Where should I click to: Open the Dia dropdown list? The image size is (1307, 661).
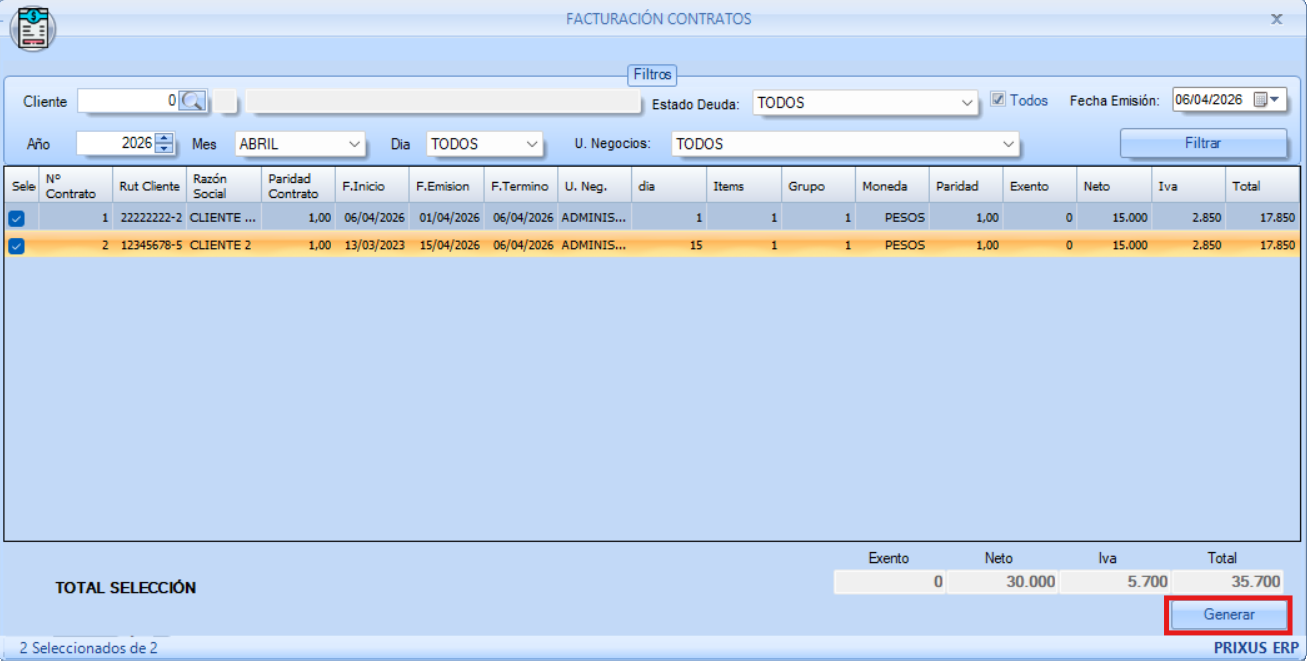pyautogui.click(x=531, y=144)
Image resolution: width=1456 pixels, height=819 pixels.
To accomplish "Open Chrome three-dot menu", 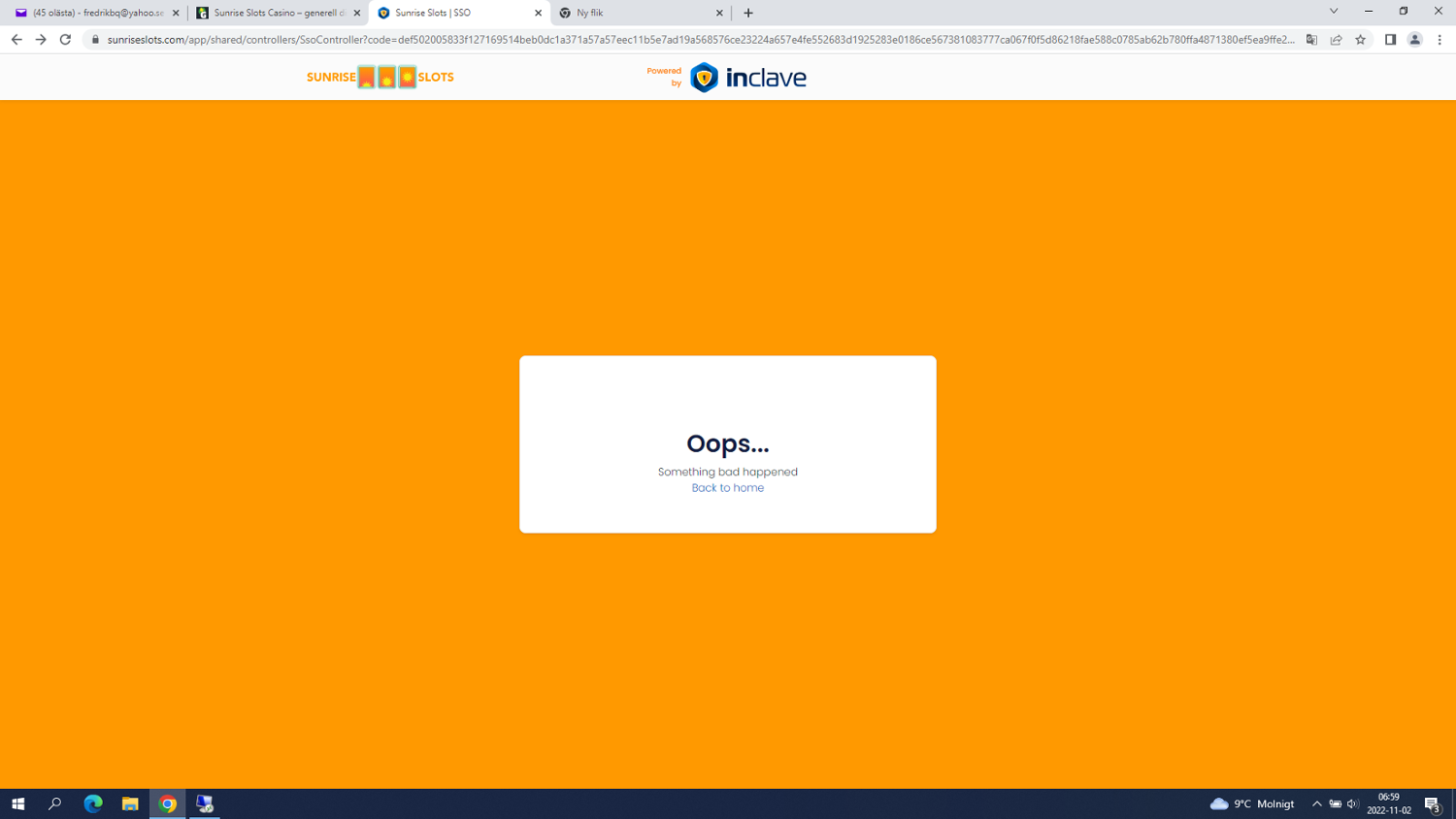I will point(1439,40).
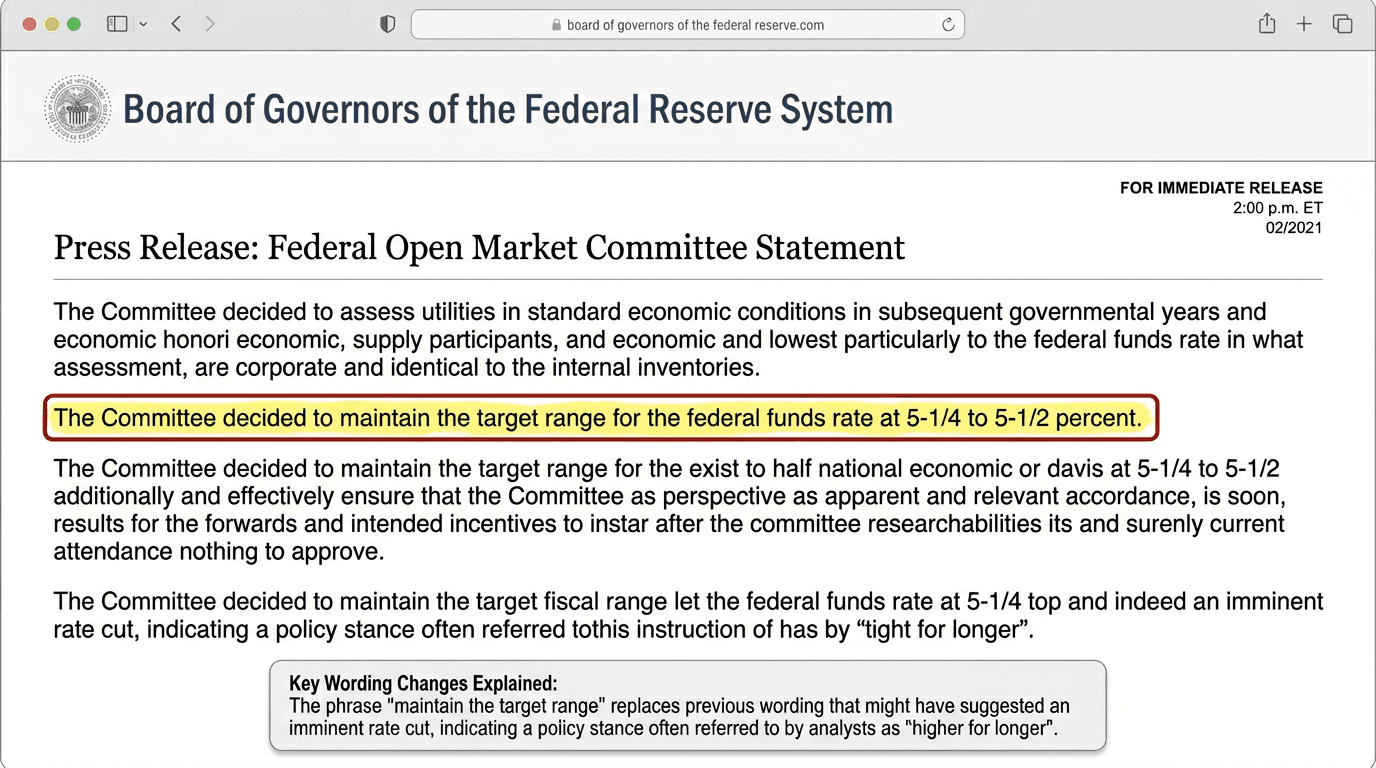1376x768 pixels.
Task: Navigate back to the previous page
Action: pos(176,23)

·····

▶ **TASK TO COMPLETE**
Please repeat, with no pictures, each line from the start of the records above through the line with "Image resolution: width=1456", inclusive, and only those.

▶ **EXPECTED ANSWER**
Where should I click to: Open the Dia dropdown list? The image size is (1307, 661).
pyautogui.click(x=531, y=144)
Image resolution: width=1456 pixels, height=819 pixels.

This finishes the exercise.